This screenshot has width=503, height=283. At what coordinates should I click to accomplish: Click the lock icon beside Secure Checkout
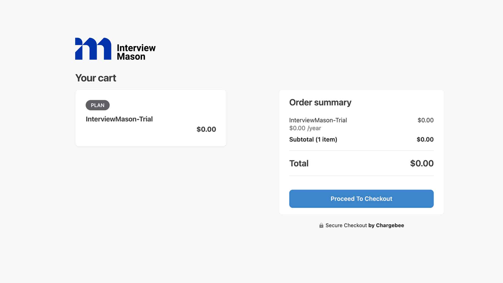(321, 225)
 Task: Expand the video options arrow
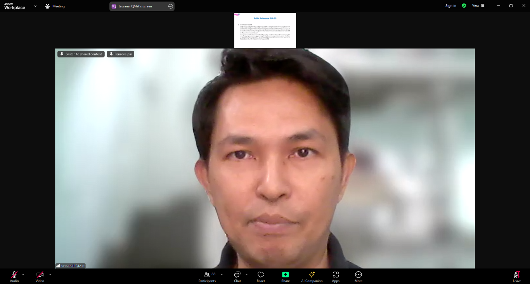point(50,274)
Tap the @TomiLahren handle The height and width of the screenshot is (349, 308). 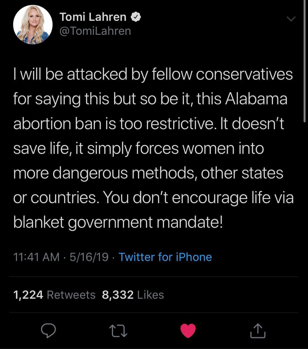[x=95, y=31]
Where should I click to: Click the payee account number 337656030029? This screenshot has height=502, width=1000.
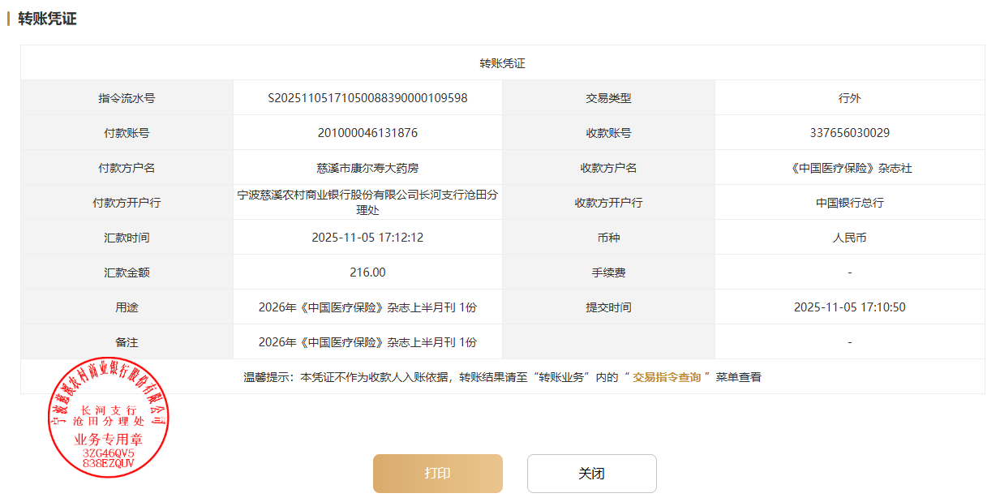click(849, 133)
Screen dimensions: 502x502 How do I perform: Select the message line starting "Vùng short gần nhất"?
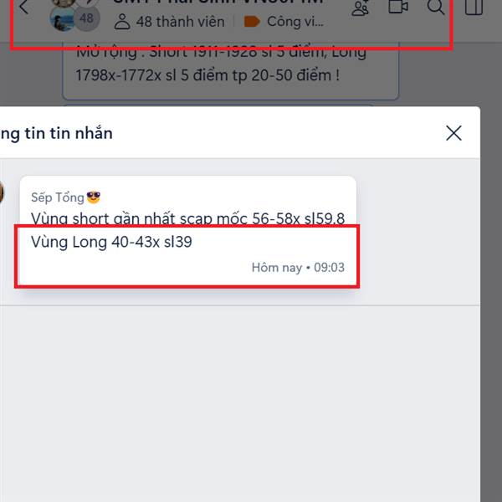coord(187,218)
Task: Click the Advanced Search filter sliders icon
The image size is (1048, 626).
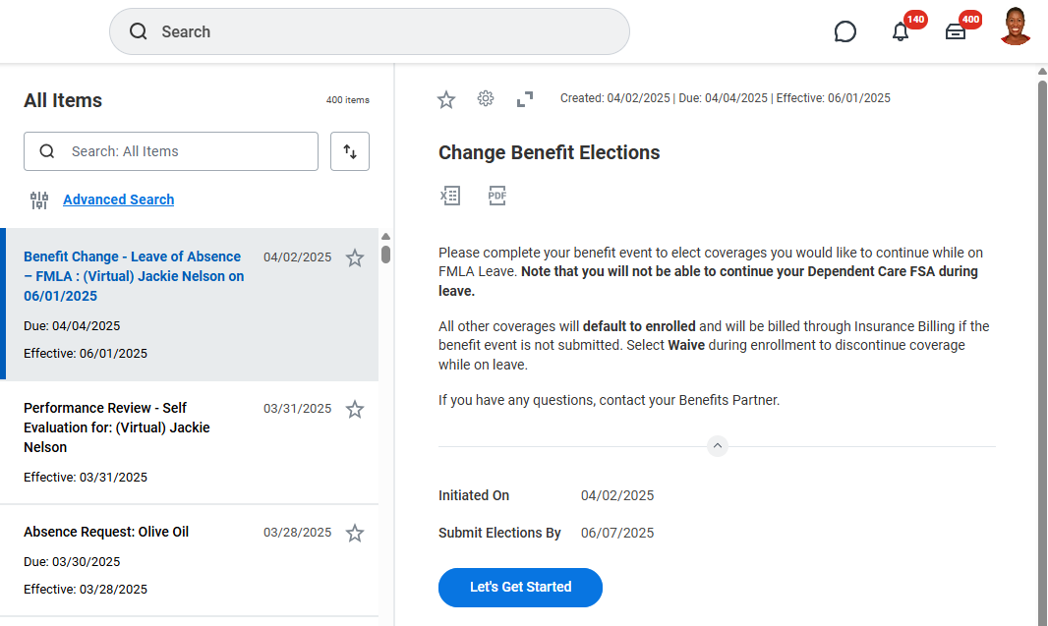Action: click(x=39, y=200)
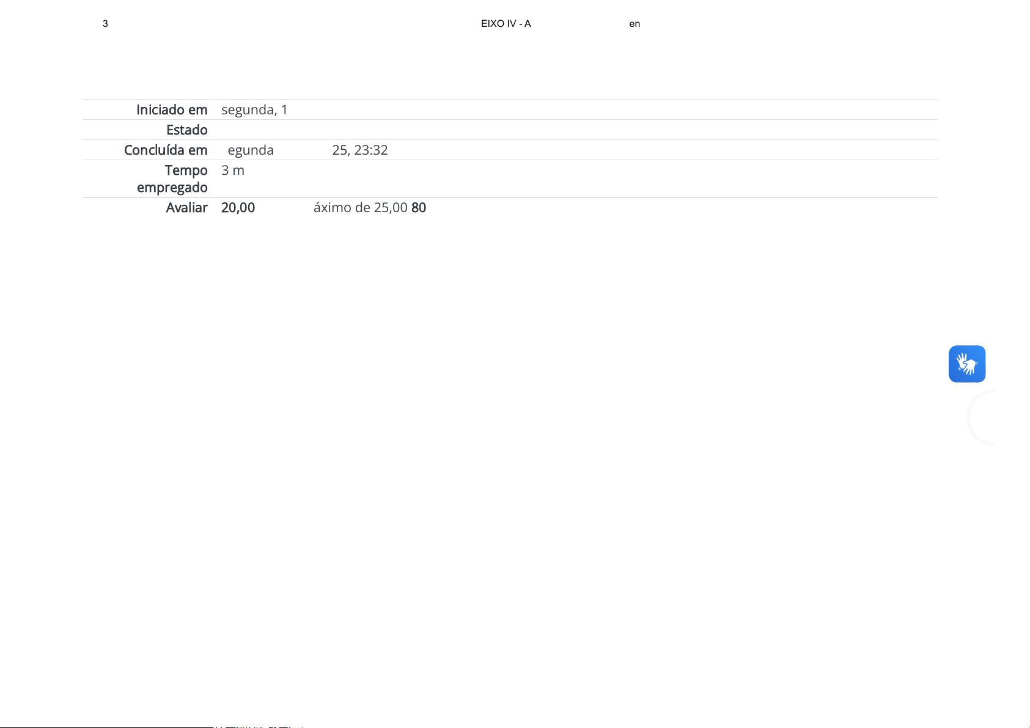Open the VLibras sign language widget
Image resolution: width=1030 pixels, height=728 pixels.
click(966, 364)
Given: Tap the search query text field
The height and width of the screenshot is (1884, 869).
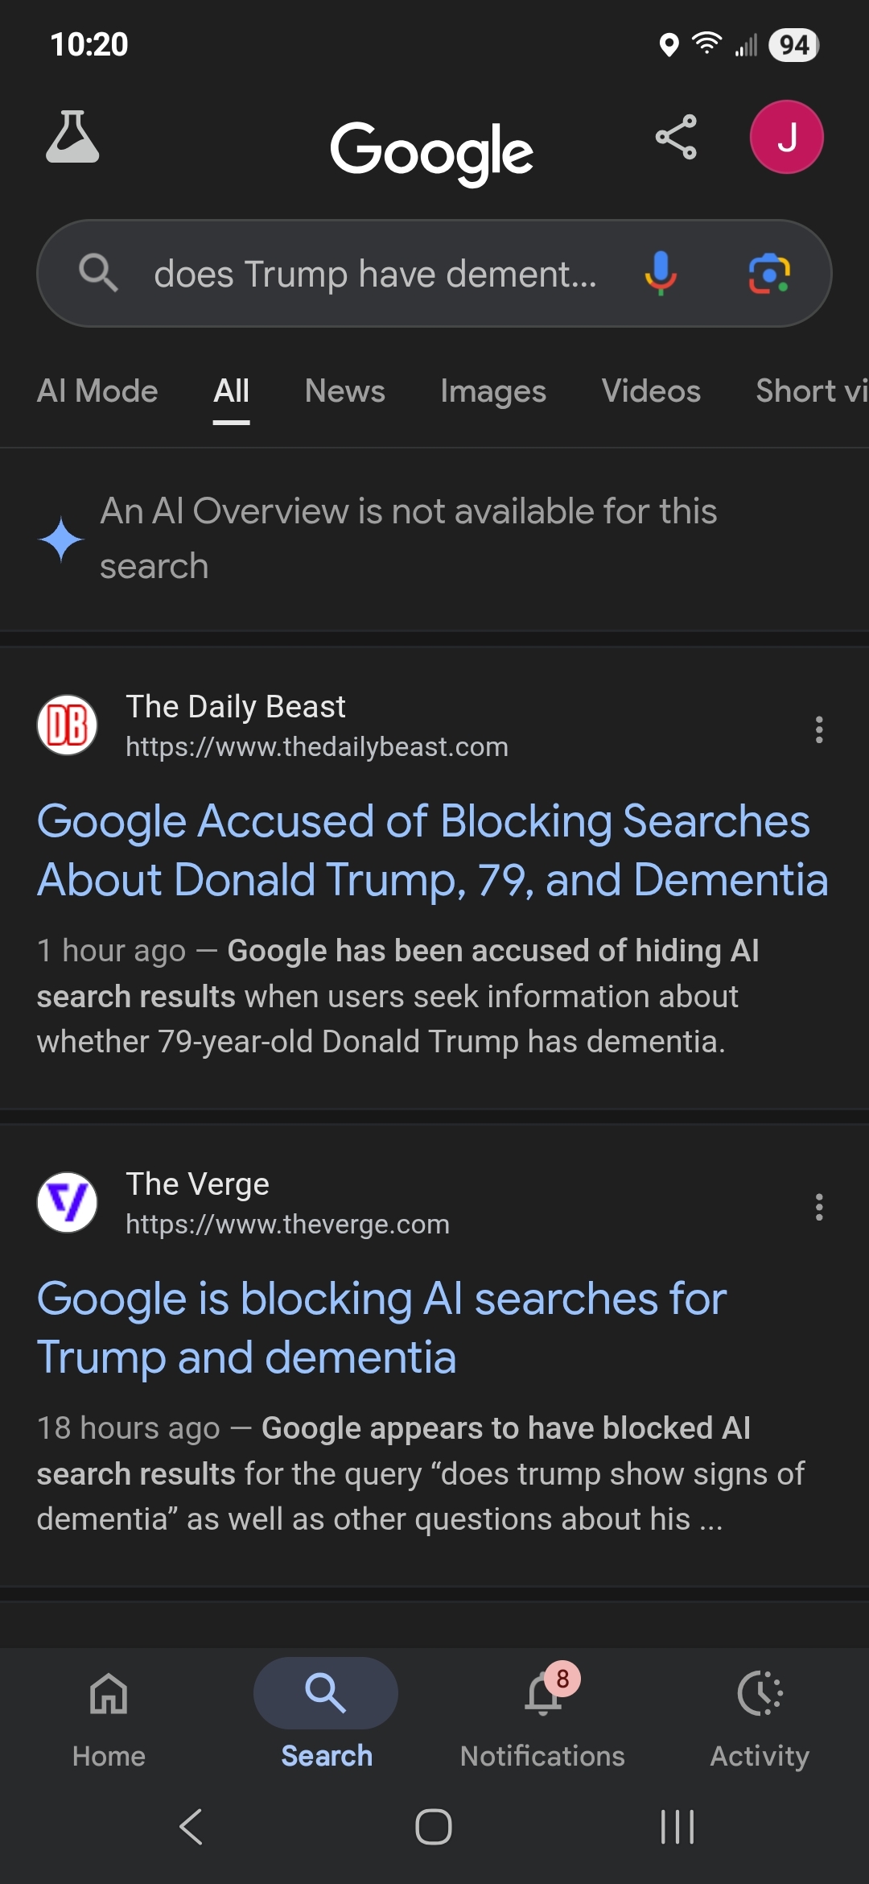Looking at the screenshot, I should pos(375,274).
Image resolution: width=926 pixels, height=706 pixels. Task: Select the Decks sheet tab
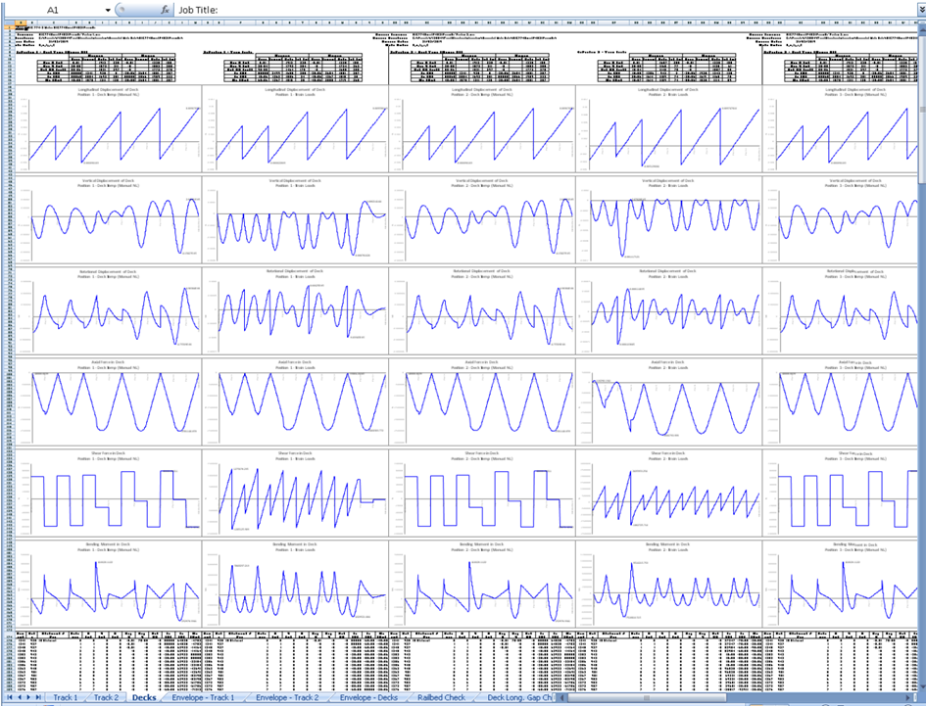pos(143,698)
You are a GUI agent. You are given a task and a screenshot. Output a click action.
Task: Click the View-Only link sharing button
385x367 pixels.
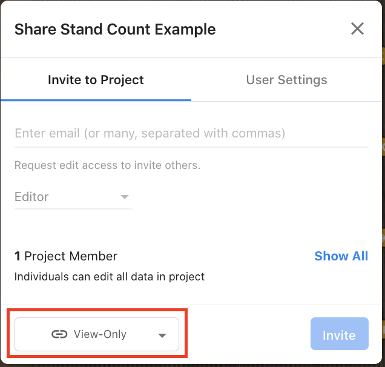(97, 334)
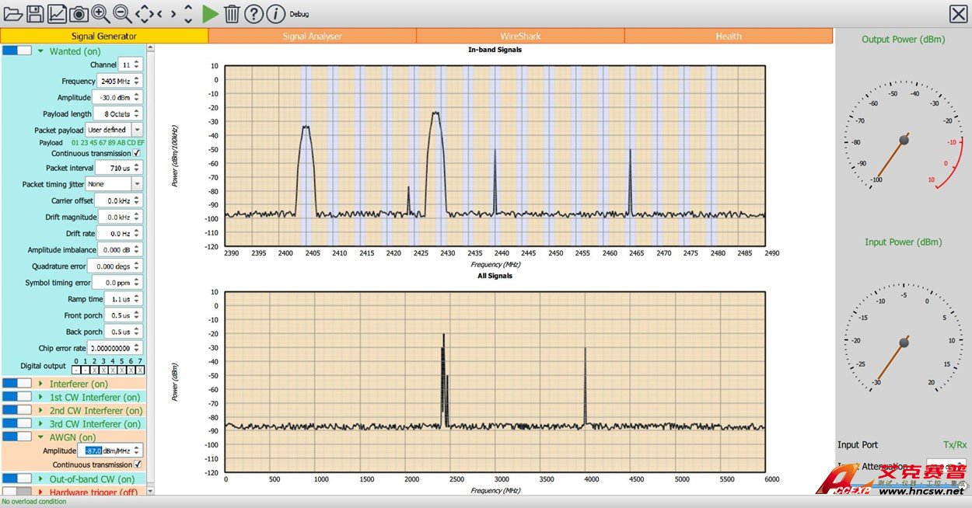Zoom out using the magnifier minus icon
Viewport: 972px width, 508px height.
[122, 13]
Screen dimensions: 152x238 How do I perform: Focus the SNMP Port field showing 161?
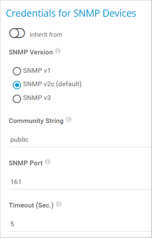tap(80, 182)
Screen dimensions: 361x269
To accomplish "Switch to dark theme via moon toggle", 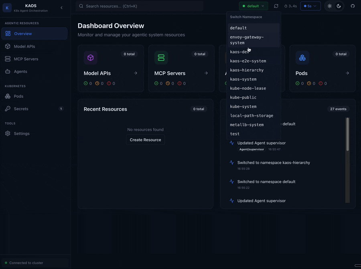I will [x=338, y=6].
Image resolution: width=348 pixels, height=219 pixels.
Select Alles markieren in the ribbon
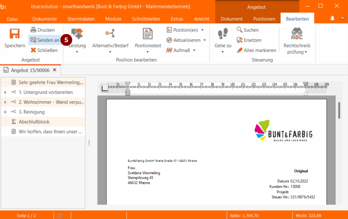click(260, 50)
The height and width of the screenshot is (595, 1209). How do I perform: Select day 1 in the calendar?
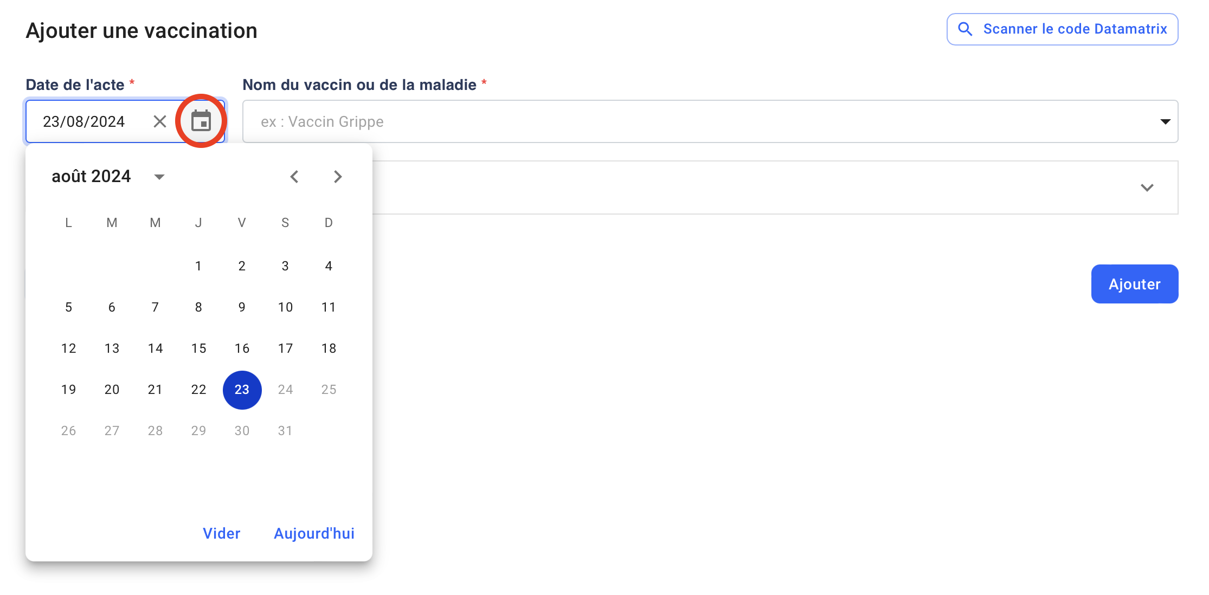pyautogui.click(x=198, y=266)
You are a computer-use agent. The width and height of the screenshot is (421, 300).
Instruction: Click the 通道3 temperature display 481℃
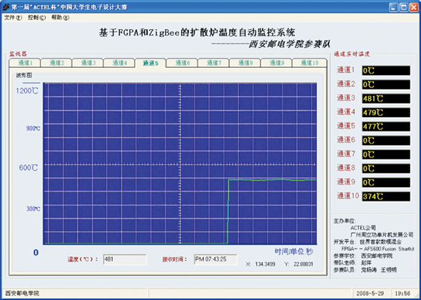tap(386, 99)
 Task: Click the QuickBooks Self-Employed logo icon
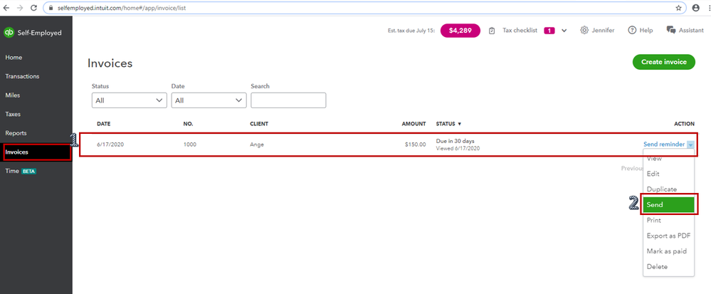click(9, 33)
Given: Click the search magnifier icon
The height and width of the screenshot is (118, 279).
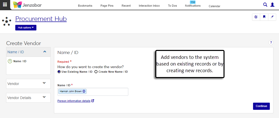Looking at the screenshot, I should pyautogui.click(x=265, y=5).
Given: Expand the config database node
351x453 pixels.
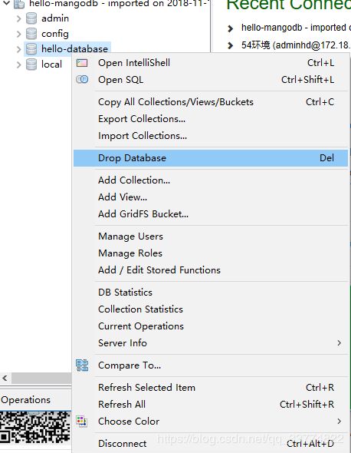Looking at the screenshot, I should (18, 34).
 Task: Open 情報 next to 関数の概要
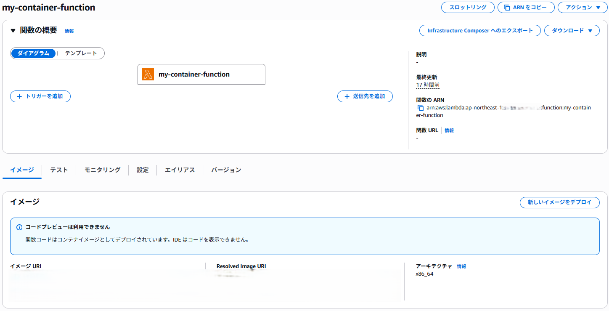(69, 31)
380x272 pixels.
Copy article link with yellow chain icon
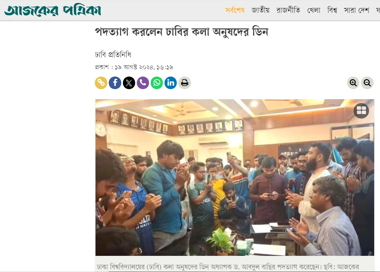pos(101,83)
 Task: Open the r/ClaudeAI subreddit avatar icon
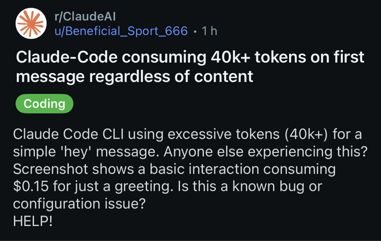[31, 23]
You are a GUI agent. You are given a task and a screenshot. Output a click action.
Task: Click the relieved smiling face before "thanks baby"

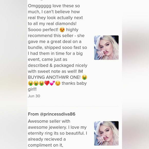[x=58, y=83]
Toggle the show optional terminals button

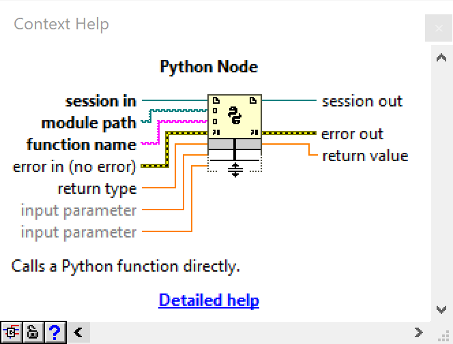11,333
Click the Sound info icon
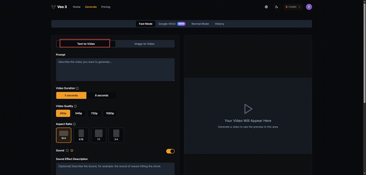 point(67,150)
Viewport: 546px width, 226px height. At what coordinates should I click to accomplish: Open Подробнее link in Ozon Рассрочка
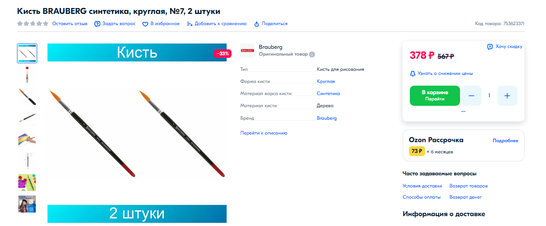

***

Copy word for word every line from the one holding "Task: Click the relieved" to the end of the listing, both ends included, but do not copy any pictures.

*RESULT FOR THIS EXERCISE*
Task: Click the relieved smiling face before "thanks baby"

[x=58, y=83]
Toggle the show optional terminals button

11,333
Click the Sound info icon
 point(67,150)
Viewport: 546px width, 226px height. At what coordinates should I click to accomplish: Open Подробнее link in Ozon Рассрочка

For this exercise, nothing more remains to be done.